Charisma comes in many forms. Ben Hogan had it in the sheer relentless drive--a grim, dogged pursuit of perfection, stalking the game of golf as if it were a dangerous animal he had to bring to bay. You got goose pimples when Hogan came down a fairway a shot behind and the ball sitting prettily where it usually sat, in the exact center of a par-five fairway.

The young Arnold Palmer was as exciting as Cagney with a machine gun in a gang war. Arnold brawled with the golf course. Arnold made a two or a 12 with the same reckless, go-for-it fervor of a guy jumping through a skylight. Jack Nicklaus treated a golf course with the disdain normally reserved for your inferiors. He taught it its place.

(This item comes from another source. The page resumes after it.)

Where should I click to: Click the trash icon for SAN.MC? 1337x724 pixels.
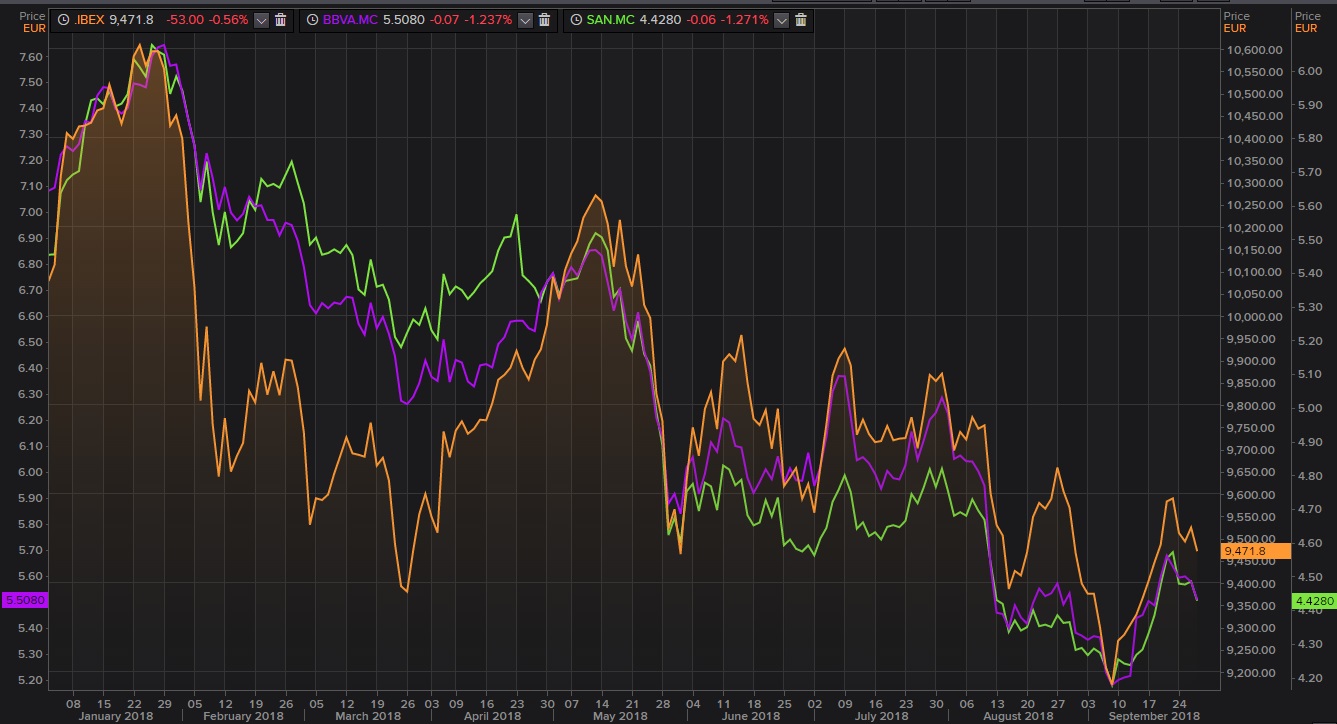[x=801, y=20]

Norman is as exciting on a golf course as Dempsey with his man on the ropes or Joe Montana with a man open in the end zone. There’s no defense to his game. Like Palmer in his prime, he goes for a two. He’s never tried to par a hole in his life. He never hits the safe shot. A case in point was this year’s British Open. Norman, trailing the eventual winner, Nick Faldo, by two shots came up to the 12th hole in the third round. Faldo slapped his drive over in the deep gorse. He looked like a double-bogey, at least. Norman’s play, then, was to hit a nice conservative bunt out into the fairway, make his sure par and, perhaps, tie up the British Open.

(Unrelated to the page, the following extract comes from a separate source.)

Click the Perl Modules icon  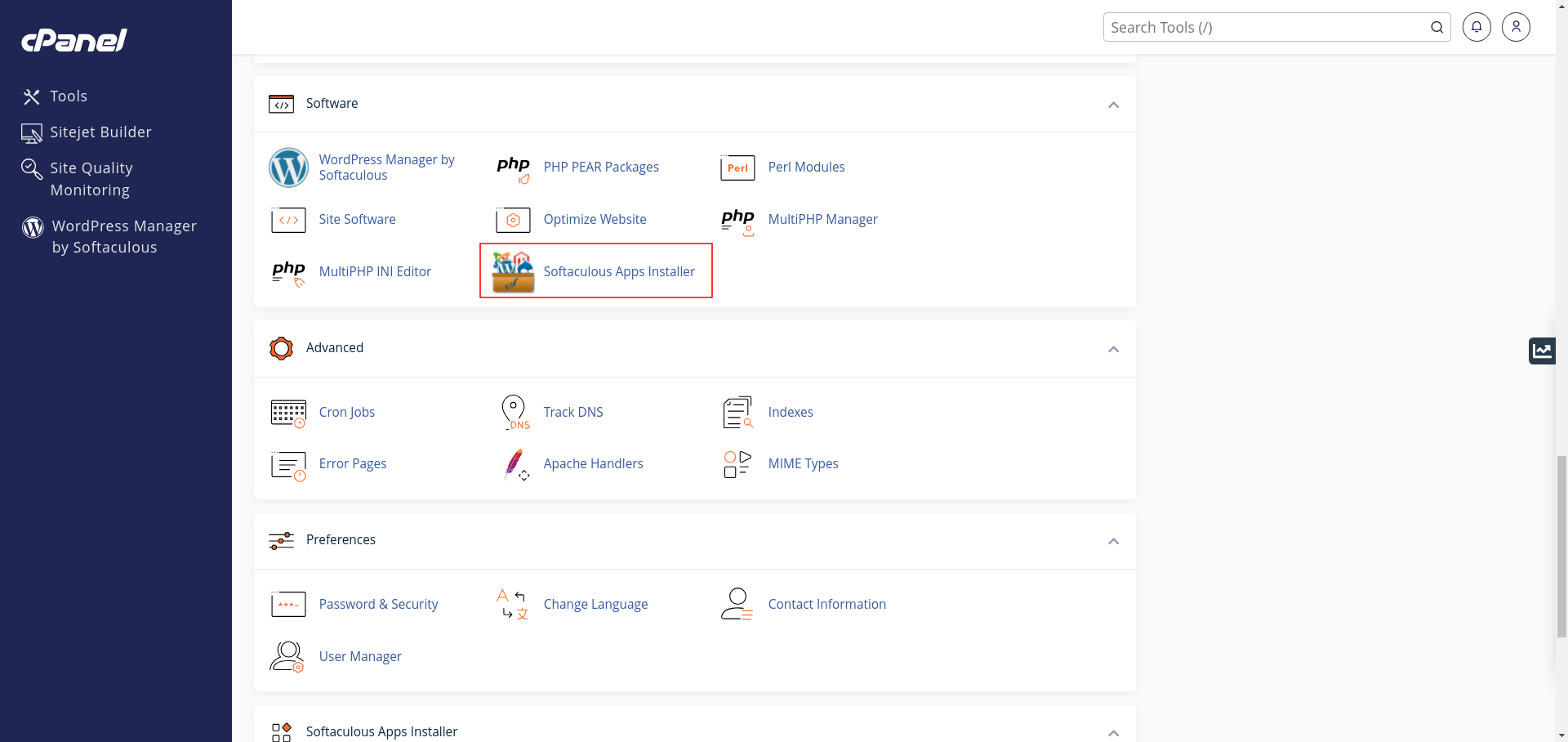tap(737, 168)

Not our Greg. The Shark reared back, took his full 360-degree slide into the ball--and knocked it way out into the ozone and into a fairway trap. The last place he wanted to be. He dissipated his advantage--and his opportunity to win the Open. A longtime Norman-watcher in the press room sighed. “God couldn’t have reached down and gotten Greg to swing easy,” he admitted. “Not even if He grabbed the club.”

This sort of derring-do is good for a game in which the goal seems to be to amass money, not victories. But Norman plays for twos, not seconds.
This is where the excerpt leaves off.